Dissolving other minerals in water does not make it less corrosive. It is not corrosive to start with. Corrosion on metal is usually caused by oxidation even in stainless steel.

Oxidation resistance depends mainly on temperature, gas composition and moisture level and steel grade (mainly chromium level).

People all over the world drink distilled water with no ill effects and some beverage companies even use it
 
Sorry Jefrs but the above is nonsense

Yes distilled water contains hydronium (H3O) and hydroxide (OH) but so does all water including de-ionised water. Hydronium on it's own is corrosive but not in distilled water as it is neutralised by the Hydroxide hence the PH7.

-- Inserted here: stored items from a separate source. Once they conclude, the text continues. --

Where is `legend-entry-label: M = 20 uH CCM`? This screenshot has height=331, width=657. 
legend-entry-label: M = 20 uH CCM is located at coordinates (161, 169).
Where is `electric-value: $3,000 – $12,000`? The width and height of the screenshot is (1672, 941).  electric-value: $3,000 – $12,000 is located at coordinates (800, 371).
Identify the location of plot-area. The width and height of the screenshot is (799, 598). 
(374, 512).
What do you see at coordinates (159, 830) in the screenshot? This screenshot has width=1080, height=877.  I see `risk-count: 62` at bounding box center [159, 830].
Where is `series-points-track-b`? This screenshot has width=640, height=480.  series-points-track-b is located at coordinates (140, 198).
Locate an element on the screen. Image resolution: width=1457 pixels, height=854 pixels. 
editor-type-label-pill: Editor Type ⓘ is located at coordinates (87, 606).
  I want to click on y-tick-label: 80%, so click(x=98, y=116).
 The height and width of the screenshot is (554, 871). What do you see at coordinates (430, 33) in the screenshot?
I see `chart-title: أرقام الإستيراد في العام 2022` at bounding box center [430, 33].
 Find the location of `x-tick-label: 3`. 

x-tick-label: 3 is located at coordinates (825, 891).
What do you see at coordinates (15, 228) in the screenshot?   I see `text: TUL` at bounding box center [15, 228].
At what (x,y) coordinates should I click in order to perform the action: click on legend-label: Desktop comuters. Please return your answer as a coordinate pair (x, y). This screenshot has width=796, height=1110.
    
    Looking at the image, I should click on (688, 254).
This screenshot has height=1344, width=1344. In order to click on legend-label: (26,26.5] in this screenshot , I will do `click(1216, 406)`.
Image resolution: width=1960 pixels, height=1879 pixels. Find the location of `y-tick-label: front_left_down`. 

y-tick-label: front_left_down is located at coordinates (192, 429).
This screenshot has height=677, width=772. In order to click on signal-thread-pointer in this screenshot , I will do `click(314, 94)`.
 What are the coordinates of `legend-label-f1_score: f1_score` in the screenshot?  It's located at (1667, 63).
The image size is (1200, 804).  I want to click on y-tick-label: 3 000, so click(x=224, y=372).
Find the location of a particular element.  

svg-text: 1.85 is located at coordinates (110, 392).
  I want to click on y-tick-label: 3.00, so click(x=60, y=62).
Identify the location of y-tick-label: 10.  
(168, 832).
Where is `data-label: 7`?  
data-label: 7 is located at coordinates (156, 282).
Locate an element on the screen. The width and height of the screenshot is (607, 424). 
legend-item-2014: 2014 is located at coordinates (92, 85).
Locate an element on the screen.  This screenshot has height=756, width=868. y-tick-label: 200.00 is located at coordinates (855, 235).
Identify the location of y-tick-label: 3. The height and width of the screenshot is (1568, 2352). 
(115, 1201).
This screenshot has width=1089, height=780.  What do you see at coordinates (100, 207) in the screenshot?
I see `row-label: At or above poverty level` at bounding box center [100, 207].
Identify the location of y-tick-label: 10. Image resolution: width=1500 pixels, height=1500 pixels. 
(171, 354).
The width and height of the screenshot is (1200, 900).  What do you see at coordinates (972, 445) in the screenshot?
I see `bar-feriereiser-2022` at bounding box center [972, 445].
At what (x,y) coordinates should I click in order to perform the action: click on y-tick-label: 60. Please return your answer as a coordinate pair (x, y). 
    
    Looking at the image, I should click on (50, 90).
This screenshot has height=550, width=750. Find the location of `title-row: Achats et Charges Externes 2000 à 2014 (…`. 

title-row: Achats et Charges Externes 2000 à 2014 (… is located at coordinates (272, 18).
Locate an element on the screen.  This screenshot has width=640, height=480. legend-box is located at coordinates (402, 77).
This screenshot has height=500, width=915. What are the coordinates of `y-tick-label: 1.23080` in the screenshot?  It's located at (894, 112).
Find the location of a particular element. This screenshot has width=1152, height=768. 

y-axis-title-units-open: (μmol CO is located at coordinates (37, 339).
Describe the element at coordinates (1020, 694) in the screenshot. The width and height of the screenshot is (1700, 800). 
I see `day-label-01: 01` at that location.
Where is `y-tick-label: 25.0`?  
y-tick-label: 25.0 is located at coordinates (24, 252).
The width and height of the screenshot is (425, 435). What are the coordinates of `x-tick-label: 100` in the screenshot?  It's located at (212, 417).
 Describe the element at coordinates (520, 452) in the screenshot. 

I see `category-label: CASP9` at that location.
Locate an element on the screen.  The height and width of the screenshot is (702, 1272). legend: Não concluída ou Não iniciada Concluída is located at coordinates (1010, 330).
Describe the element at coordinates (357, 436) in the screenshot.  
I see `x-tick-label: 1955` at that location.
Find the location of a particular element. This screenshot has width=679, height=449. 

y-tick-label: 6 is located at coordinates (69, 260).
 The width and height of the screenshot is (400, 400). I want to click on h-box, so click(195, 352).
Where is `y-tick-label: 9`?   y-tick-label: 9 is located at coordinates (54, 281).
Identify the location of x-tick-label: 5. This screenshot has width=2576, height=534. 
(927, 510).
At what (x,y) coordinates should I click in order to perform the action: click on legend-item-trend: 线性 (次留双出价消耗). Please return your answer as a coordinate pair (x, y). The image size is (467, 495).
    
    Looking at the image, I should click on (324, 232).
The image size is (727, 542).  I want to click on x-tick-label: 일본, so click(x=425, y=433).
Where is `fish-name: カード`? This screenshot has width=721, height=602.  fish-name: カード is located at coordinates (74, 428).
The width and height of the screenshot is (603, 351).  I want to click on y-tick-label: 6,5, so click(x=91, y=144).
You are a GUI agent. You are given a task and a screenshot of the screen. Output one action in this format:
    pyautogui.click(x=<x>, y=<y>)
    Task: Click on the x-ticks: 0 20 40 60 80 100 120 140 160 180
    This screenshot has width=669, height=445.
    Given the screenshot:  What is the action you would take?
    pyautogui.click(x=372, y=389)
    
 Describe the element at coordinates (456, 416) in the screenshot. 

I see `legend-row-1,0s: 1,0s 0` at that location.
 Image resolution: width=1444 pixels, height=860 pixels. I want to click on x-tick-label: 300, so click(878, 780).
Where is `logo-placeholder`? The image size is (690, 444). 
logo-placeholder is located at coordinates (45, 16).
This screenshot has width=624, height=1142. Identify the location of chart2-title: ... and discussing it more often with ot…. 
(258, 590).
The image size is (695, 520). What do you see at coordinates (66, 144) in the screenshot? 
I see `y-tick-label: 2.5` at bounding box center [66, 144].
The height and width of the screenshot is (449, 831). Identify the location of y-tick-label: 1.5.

Dissolving other minerals in water does not make it less corrosive. It is not corrosive to start with. Corrosion on metal is usually caused by oxidation even in stainless steel.

Oxidation resistance depends mainly on temperature, gas composition and moisture level and steel grade (mainly chromium level).

People all over the world drink distilled water with no ill effects and some beverage companies even use it

Sorry but my post was not nonsense at all.

You need to revise on redox potentials and buffering. Distilled water ions exist at full potential and are unbuffered (because there's nothing in it to buffer them). The H30+ is the hydroxonium ion and is the basis of acids: most acids oxidise metals. Papers have been written e.g. "In distilled water, which cannot form a protective scale to reduce the access of oxygen to the zinc surface, the attack is more severe than in most types of domestic or river water, which do contain some scale-forming salts." Ok, that one's for zinc but you get the idea.

In most cases metal corrosion will be accelerated by electricity, the potential of a bi-metal junction is sufficient, see sacrificial anode.